Scrooge's Folly: Saving Jacob Marley - a Scrooge & Marley you never knew existed!

Spotlight

Today, LitNuts is shining a spotlight on Scrooge's Folly: Saving Jacob Marley, a unique romantic comedy from author and screenwriter David Weinberg that is sure to be a great read for the holidays, whether it's a gift for someone elseor a gift to yourself!

"A bold, playful riff on Dicken’s classic, bursting with ghosts and ideas." ~BookLife by Publishers Weekly


Scrooge's Folly: Saving Jacob Marley

Genres: Romantic Comedy, Literature & Fiction
Paperback: From $15.80
Ebook: $4.99  



A Scrooge and Marley you never knew existed!

Award-winning but down-on-her-luck playwright Andrea Smilow is commissioned by The Playhouse in Connecticut to save it from bankruptcy with a new work. When she arrives, she discovers that The Playhouse is inhabited by Jacob Marley’s spirit—and he wants her new play to be about him…to set the story straight about how Dickens ruined his life with A Christmas Carol.

Andrea comes to believe Marley needs to be reunited with the spirit of Ebenezer Scrooge, who lives in the caretaker house. This is all Scrooge’s idea: He has been working with Andrea’s roommate, the most powerful witch in North America, to win a second life for Marley…and to get Marley and Andrea to fall in love.

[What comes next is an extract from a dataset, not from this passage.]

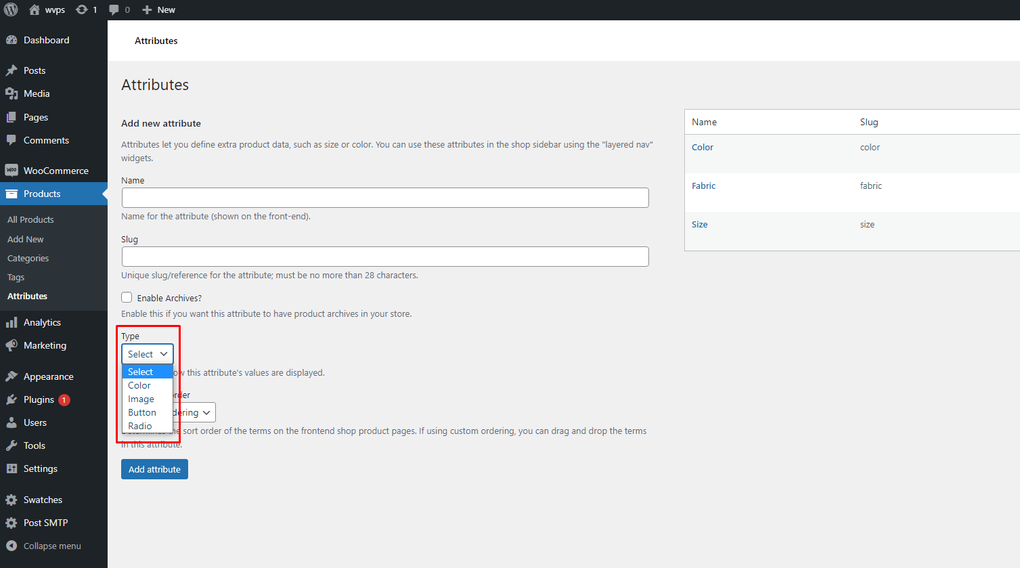Open Dashboard from the sidebar
The height and width of the screenshot is (568, 1020).
[46, 40]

In Scrooge's Folly, Ebenezer Scrooge and Jacob Marley were friends of Charles Dickens and merchant bankers who refused to finance A Christmas Carol. Dickens retaliated by turning them into elderly curmudgeons in Dickens' story. Scrooge eventually becomes a beloved Father Christmas, but Marley is forever wrapped in chains—so much the laughingstock in London that his marriage and his happiness are destroyed. Even in the afterlife, he hungers for redemption.

Weinberg's Scrooge's Folly: Saving Jacob Marley proves love and redemption are always possible...even for the dead. It's a great "beach read romance" that just happens to take place at Christmas!


Review from BookLife by Publishers Weekly

"Weinberg’s clever, surprising riff on and corrective to Dickens’s A Christmas Carol launches from a fruitful question: How could God let Scrooge be redeemed, while Marley wandered forever, wrapped in chains? The answer, when it eventually comes, involves love. Also: the transmutation of life into fiction and fiction back into life, achieved through magic, the theater, ghosts, the life of Charles Dickens, and God herself—who looks like a blonde Tina Fey. Also crucial are the machinations of witches of both the 19th and 21st centuries, one of whom treats her lover, an unknowing real-life Scrooge, to a sorcerous vasectomy. For all its wild inventions, at this novel’s heart is a portrait of a contemporary playwright, whose work brings her not just a Tony at age 25 but the attention of someone she never could have expected: the ghost of the actual Marley, the man whom Dickens—in, as Weinberg imagines it, a fit of pique and divine inspiration—immortalized as Scrooge’s partner in the Carol.

"The book is wild, comic, sexually frank, restlessly inventive. The narrative vaults over centuries and lives, between mortal and ghostly realms, its best scenes established with quick telling details, about contemporary theater or the gentlemen’s clubs of Victorian London. Like Dickens’s classic, Scrooge’s Folly opens in the real world, introducing the fantastical to reveal human capacity for charity and redemption."

Read the entire review here.

More praise for Scrooge's Folly
"Readers of intelligent comedy, well-plotted amours, and almost logical fantasy will enjoy Scrooge’s Folly, an intriguing intermeshing of classic literature with thoroughly modern memes." ~Feathered Quill Reviews

"Weinberg takes two well-known characters from Dickens and enlarges their lives and expands upon both their back story and their futures, certainly doing for Marley what Pinter did for Rosencrantz and Guildenstern." ~Amazon Review

"A heartwarming tale of second chances filled with love, redemption and miracle. Prepare to be enchanted!" ~The Book Nanny
About the Author
David Weinberg started writing screenplays when he was 30. Some three-plus decades (and a Nichols Fellowship and awards/recognition from Screencraft and Creative Screenwriting) later, he is still at it and was set to produce a Christmas-themed romance when Netflix suggested that he do the story as a novel. Thus, the birth of the romantic comedy Scrooge's Folly: Saving Jacob Marley.